Confrontée au problème d’assèchement de sa nappe, ce n’est donc pas un hasard que la région du Souss commence massivement à se convertir à ce nouvel or rouge et bleu dont les prix à la tonne sont 5 à 10 fois supérieurs à ceux de la tonne de tomate.
Cette tendance ayant commencé dans le Souss à partir de la fin des années 2010 tend à se maintenir, voire à s’accélérer. D’ailleurs, durant la saison 2023-2024, l’essentiel de la production et l’exportation de myrtilles nationales se font dans la région, supplantant ainsi les régions de production historiques.
«Avec les problèmes rencontrés par la tomate au Maroc, de plus en plus d’agriculteurs se sont orientés vers les fruits rouges, notamment la myrtille», affirme un exportateur national rencontré dans une station de conditionnement à Aït Melloul. Et d’ajouter «Avec les charges de la couverture sociale, la TVA qui a été instaurée sur tous les intrants, leur inflation, en plus du coût de l’énergie et de l’eau, on n’est plus compétitifs sur la tomate. Mieux vaut se reconvertir sur la framboise ou la myrtille».

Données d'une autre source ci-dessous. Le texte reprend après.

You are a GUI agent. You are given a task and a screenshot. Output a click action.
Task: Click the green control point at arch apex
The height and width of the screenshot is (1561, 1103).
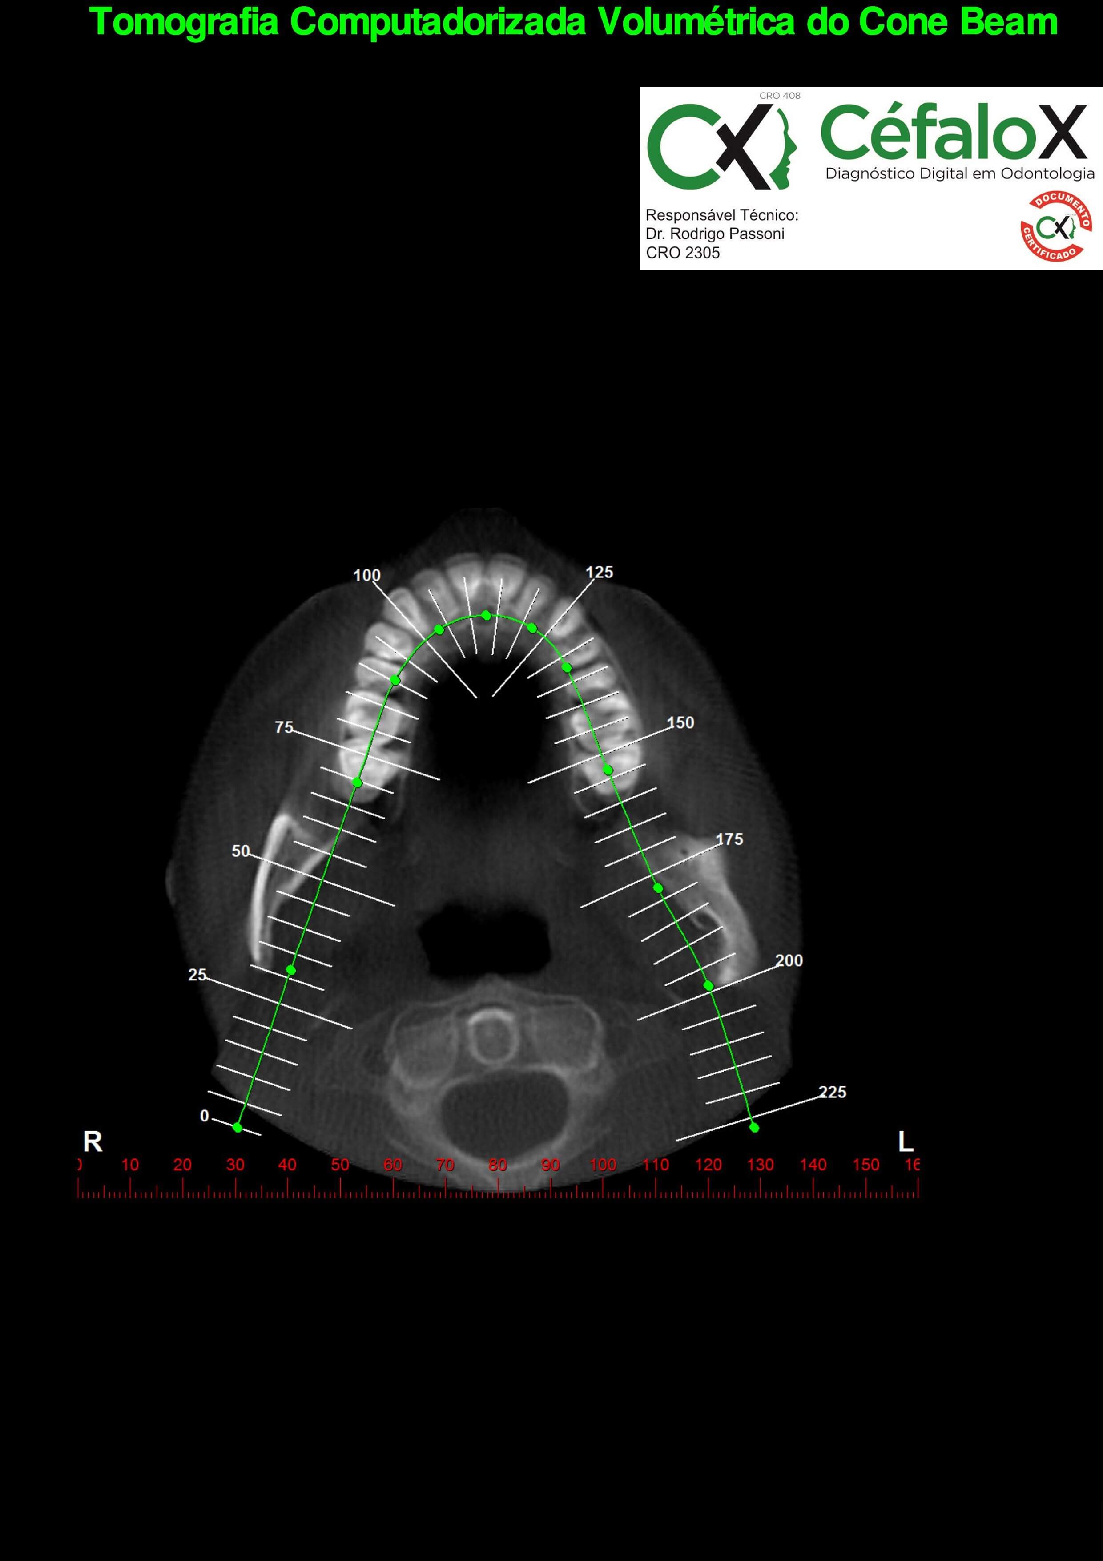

Plus d’accompagnement public
Pour lui, que se soit pour le stress hydrique que pour la rentabilité de la tomate, les problèmes rencontrés en Europe, ou encore les virus et parasites de plus en plus fréquents sur la tomate poussent les agriculteurs à se convertir. «Les subventions qui ont été accordées pour relancer la production de tomates n’ont pas suffi à enrayer la tendance». Et d’ajouter: «Aujourd’hui, que ce soit la tomate ou les fruits rouges, ce sont les grosses compagnies internationales qui gagnent. Elles nous vendent les semences, plants et intrants, le plus souvent sans accompagnement de la part de l’Etat, ce qui nous rend plus exposés aux épidémies et aux pertes alors que les fournisseurs étrangers gagnent à tous les coups».
Selon lui, même avec la subvention accordée par l’Etat pour la culture de tomates de 70.000 dirhams/ha sous serre et 10.000 DH/ha pour la tomate en plein champs, soit quasiment 10% du coût annuel de la saison, cela ne va pas changer la donne. «Ce qu’il nous faut, c’est plus de l’accompagnement technique et un meilleur contrôle des semences et plants de la part de l’ONSSA, et d’une manière plus large un meilleur accompagnement et une meilleure écoute des besoins des agriculteurs par les autorités».
Pour cet agriculteur ayant opté pour l’investissement agricole en Mauritanie, le savoir-faire développé par les agriculteurs du Souss ne demande qu’à être accompagné par l’Etat pour le bénéfice de la région et du Maroc. «En Mauritanie, les agriculteurs marocains produisent de la carotte, de la pomme de terre, des tomates, de la pastèque, etc… Ils reçoivent énormément de facilités de la part du gouvernement local. S’il n’y avait pas de droits de douane imposés par le Maroc, ces marchés pourraient même accueillir une partie de la production de primeurs mauritaniens, comme l’épisode de la pastèque de janvier de l’année dernière».
Une migration Sud-Sud qui semble aujourd’hui un fait social tout à fait banalisé dans le Souss qui accueille par ailleurs une partie de plus en plus importante de travailleurs subsahariens attirés par l’importante demande de main d’œuvre agricole, consécutive à la reconversion vers des cultures qui demandent plus de travail, et de préférence, pas cher.
Entre reconversion des cultures, l’arrachage de l’orangeraie ou carrément migration de certains investisseurs agricoles du Souss vers la Mauritanie, c’est bien toute l’agriculture de cette région qui est en mutation.